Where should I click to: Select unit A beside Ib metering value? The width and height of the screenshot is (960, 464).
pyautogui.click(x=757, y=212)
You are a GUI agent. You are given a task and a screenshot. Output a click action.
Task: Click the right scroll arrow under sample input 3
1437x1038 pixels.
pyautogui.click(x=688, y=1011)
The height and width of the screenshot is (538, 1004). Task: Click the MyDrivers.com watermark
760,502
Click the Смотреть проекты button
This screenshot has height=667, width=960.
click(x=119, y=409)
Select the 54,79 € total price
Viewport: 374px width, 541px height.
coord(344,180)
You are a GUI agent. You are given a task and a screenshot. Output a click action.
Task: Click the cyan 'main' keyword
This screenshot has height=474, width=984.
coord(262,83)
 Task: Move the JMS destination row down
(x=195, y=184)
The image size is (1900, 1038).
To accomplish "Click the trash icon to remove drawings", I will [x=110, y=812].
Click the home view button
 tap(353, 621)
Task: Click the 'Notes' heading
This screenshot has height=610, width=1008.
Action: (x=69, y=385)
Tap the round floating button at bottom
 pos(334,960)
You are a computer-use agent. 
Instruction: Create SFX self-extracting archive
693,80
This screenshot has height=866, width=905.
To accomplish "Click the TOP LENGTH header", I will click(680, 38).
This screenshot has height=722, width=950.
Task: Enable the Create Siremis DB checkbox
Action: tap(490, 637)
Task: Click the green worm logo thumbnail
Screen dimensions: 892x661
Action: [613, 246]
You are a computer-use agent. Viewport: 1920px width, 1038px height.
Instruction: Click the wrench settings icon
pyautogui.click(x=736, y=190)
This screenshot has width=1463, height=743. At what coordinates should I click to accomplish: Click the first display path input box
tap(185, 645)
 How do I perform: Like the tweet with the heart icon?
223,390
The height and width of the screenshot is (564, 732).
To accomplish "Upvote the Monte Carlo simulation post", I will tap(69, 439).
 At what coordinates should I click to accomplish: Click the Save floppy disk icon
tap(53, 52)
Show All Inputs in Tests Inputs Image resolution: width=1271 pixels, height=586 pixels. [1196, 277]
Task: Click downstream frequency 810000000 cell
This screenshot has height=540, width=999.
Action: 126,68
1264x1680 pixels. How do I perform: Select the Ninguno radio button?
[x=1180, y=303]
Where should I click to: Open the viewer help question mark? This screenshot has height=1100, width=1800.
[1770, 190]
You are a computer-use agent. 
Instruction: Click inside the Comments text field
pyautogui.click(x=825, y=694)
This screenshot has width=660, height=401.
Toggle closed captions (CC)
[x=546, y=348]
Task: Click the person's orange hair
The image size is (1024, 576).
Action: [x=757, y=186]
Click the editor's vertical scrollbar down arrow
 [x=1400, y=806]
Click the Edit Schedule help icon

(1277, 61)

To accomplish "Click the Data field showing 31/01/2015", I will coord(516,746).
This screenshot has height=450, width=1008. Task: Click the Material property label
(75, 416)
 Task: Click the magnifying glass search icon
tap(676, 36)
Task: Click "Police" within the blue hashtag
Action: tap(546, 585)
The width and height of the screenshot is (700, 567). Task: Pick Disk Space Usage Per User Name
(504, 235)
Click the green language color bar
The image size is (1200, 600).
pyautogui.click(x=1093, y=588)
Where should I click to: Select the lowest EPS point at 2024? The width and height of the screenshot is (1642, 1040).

■ Your instructions: What are the lines, exactly as written above, from the line with "Tap the round floating button at bottom" to the line with "This screenshot has height=866, width=905.", both included? Output only those.

■ Answer for this exercise:
Tap the round floating button at bottom
 pos(334,960)
You are a computer-use agent. 
Instruction: Create SFX self-extracting archive
693,80
This screenshot has height=866, width=905.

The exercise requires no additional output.